Interfacial Synergy between the Cu Atomic Layer and CeO₂ Promotes CO Electrocoupling to Acetate

Cu is considered to be an effective electrocatalyst in CO/CO₂ reduction reactions (CORR/CO₂RR) because of its C-C coupling into C₂₊ products, but it still remains a formidable challenge to rationally design Cu-based catalysts for highly selective CO/CO₂ reduction to C₂₊ liquid products such as acetate. We here demonstrate that spraying atomically layered Cu atoms onto CeO₂ nanorods (Cu-CeO₂) can lead to a catalyst with an enhanced acetate selectivity in CORR. Owing to the existence of oxygen vacancies (O_v) in CeO₂, the layer of Cu atoms at interface coordinates with Ce atoms in the form of Cu-Ce (O_v), as a result of strong interfacial synergy. The Cu-Ce (O_v) significantly promotes the adsorption and dissociation of H₂O, which further couples with CO to selectively produce acetate as the dominant liquid product.

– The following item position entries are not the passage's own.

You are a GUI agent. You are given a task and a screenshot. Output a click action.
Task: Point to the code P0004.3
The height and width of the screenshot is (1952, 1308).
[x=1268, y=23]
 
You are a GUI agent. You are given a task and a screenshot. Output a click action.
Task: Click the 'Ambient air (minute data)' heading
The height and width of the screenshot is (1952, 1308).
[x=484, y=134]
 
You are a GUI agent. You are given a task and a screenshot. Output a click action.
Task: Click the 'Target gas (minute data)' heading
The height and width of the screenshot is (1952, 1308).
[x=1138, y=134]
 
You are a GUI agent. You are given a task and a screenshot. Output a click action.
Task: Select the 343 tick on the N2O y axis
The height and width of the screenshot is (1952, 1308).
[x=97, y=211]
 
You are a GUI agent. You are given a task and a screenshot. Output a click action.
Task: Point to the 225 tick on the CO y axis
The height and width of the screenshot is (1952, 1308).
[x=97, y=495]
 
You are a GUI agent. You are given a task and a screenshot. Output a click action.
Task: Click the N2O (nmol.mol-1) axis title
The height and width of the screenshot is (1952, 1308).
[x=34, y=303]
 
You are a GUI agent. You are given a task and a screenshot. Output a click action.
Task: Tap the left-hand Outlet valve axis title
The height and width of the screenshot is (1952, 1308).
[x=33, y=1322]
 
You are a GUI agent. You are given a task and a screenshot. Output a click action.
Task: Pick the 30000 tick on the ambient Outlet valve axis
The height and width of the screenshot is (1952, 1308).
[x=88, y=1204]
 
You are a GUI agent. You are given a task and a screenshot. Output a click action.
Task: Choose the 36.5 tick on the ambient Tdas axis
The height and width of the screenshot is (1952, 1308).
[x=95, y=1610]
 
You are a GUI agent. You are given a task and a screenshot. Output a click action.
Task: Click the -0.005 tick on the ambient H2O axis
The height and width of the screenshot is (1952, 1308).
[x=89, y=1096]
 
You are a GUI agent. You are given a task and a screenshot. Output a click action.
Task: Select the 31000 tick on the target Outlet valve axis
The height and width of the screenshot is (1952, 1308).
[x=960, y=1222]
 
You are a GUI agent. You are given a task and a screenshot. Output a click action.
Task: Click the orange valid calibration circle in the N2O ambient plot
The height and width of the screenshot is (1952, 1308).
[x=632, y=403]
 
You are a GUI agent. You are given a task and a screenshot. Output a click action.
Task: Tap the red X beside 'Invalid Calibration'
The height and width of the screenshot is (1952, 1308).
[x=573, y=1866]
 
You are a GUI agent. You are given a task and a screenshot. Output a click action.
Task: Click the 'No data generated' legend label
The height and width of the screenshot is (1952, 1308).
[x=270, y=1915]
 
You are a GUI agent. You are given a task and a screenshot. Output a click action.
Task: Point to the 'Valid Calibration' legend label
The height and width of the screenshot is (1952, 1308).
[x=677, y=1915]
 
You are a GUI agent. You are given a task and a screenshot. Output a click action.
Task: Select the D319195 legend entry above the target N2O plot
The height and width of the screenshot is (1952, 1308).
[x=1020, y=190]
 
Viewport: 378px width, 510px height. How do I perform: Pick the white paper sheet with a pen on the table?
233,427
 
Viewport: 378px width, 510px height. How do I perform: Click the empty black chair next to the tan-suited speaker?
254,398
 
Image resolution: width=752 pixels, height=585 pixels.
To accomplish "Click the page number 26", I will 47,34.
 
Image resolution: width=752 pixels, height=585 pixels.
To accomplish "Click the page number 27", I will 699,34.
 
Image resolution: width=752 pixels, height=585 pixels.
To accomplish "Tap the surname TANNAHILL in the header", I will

In the current density range of 50-150 mA cm^-2, the Faradaic efficiencies (FEs) of acetate are over 50% with a maximum value of 62.4%. In particular, the turnover frequency of Cu-CeO₂ reaches 1477 h^-1, surpassing that of Cu nanoparticle-decorated CeO₂ nanorods, bare CeO₂ nanorods, as well as other existing Cu-based catalysts. This work advances the rational design of high-performance catalysts for CORR to highly value-added products, which may attract great interests in diverse fields including materials science, chemistry, and catalysis.